Didier Le Gac Le 7 janvier dernier, il y a un mois à peine, je me suis rendu avec le colonel Caniotti, commandant du groupement de gendarmerie du Finistère, à la gendarmerie du Conquet, commune de ma circonscription située à l'extrême ouest du département, pour constater avec lui l'état de délabrement de cette gendarmerie. Celle-ci avait été fermée le 13 décembre, sachant que ses occupants, les gendarmes et leurs familles, n'avaient plus ni chauffage ni eau chaude depuis le 4 décembre ! Le maire du Conquet avait alerté la population en ces termes : « En raison des conditions de vie et d'accueil du public déplorables, la brigade du Conquet est fermée jusqu'à nouvel ordre. » Les six militaires affectés à la brigade avaient été redéployés et relogés avec leurs familles à la brigade de Plouzané, non loin de là.
Cette fermeture contrainte illustre le manque d'entretien et l'état de dégradation des gendarmeries non seulement dans ma circonscription, mais, hélas, sur l'ensemble du territoire national. Pour les gendarmes, je tiens à le rappeler ici, loger à la gendarmerie est non pas un choix, mais une obligation. À la différence de l'immense majorité des agents publics, ils sont soumis à une obligation de logement en caserne ; 80 % d'entre eux y logent en famille.

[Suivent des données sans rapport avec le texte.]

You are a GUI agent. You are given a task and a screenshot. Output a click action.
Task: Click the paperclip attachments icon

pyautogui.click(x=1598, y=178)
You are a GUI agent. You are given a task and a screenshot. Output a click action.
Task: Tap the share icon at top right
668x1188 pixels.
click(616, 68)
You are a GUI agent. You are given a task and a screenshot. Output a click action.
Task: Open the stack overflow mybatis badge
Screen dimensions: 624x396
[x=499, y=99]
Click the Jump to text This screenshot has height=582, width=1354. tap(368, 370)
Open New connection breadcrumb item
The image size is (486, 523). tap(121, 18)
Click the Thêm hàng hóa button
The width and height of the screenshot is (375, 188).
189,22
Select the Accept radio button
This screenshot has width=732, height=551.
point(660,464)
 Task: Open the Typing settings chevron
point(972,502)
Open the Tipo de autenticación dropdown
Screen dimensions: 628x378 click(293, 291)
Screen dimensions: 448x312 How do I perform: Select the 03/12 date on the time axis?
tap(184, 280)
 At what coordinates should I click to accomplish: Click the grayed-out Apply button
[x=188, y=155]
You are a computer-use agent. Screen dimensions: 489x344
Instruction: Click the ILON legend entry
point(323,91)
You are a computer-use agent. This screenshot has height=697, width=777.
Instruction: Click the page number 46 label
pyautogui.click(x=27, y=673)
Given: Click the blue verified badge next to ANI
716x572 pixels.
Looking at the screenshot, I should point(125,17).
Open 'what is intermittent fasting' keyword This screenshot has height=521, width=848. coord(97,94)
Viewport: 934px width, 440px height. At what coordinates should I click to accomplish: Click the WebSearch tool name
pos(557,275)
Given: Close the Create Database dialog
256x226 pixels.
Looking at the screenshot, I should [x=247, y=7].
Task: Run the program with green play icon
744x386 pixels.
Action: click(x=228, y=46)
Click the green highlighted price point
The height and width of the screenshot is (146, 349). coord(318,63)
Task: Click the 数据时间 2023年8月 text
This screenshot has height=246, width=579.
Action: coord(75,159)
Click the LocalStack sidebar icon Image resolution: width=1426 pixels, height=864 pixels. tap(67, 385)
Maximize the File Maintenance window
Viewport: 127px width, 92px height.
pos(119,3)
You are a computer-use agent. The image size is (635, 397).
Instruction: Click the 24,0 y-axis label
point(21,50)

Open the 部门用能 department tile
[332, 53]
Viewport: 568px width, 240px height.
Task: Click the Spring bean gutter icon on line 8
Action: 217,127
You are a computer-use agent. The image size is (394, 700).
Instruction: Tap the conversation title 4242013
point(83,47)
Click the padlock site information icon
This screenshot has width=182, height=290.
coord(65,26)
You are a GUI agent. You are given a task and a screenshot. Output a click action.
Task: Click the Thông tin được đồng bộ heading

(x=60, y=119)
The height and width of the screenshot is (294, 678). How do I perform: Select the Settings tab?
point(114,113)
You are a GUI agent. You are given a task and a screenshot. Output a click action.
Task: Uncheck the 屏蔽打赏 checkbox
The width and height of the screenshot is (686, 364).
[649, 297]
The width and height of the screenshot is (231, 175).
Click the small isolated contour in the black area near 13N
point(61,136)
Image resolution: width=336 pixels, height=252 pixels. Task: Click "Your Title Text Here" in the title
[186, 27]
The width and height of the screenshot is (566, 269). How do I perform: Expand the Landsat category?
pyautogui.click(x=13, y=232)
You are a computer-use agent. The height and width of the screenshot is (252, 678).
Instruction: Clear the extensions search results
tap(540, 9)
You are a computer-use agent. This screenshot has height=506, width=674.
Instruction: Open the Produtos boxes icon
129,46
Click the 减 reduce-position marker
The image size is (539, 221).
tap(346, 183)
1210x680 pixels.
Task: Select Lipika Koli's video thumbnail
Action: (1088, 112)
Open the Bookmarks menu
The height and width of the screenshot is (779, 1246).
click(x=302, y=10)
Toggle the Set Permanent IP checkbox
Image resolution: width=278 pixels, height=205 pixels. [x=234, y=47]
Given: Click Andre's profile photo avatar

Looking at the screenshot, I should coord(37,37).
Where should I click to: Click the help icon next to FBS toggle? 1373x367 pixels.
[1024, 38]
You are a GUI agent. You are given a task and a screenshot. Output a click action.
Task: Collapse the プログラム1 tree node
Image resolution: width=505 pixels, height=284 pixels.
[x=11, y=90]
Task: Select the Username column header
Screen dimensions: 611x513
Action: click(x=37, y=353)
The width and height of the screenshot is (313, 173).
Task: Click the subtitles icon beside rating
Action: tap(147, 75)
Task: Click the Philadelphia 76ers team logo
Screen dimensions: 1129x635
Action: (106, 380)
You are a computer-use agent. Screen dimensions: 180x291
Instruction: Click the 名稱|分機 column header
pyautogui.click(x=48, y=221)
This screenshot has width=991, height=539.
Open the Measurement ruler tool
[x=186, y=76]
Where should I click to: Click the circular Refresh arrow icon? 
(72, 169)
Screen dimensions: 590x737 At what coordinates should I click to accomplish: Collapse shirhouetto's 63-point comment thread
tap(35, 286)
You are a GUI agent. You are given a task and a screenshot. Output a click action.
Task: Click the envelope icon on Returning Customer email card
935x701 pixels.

Par conséquent, les problèmes soulevés par la dégradation des bâtiments occupés par la gendarmerie dépassent largement le cadre habituel des discussions sur les conditions de travail des agents publics. C'est avant tout une question de dignité. Une gendarmerie vétuste, cela signifie des conditions de travail dégradées pour les gendarmes, des conditions de vie dégradées pour leurs familles, des conditions d'accueil elles aussi dégradées pour le public, notamment pour les victimes.
Dans un rapport relativement récent, notre collègue sénateur Bruno Belin a dressé un état des lieux alarmant de la dégradation des biens immobiliers de la gendarmerie sur l'ensemble du territoire, tant pour les bâtiments dont elle est encore propriétaire que pour ceux dont elle est locataire – la location concerne plus de 3 000 des 3 728 casernes de France.
Dans le Finistère, les casernes sont liées depuis 2007 par un bail emphytéotique à un fonds d'investissement qui devait en assurer la gestion jusqu'en 2042. Il s'avère que cette gestion est calamiteuse et qu'il revient désormais au conseil départemental de combler les déficits occasionnés par l'organisme en question.
Il n'est plus possible que nos gendarmes et leurs familles continuent à travailler et à vivre dans des locaux dégradés, où il fait parfois 10 degrés en plein hiver. Il n'est plus possible non plus que le conseil départemental supporte seul, à terme, les frais de plus en plus lourds des travaux de rénovation. Que compte faire le gouvernement pour que les travaux de rénovation de la gendarmerie du Conquet, en particulier ceux qui ont trait à l'isolation, soient réalisés dans les meilleurs délais ? Il faut éviter que, l'hiver prochain, cette gendarmerie soit de nouveau contrainte de fermer ses portes.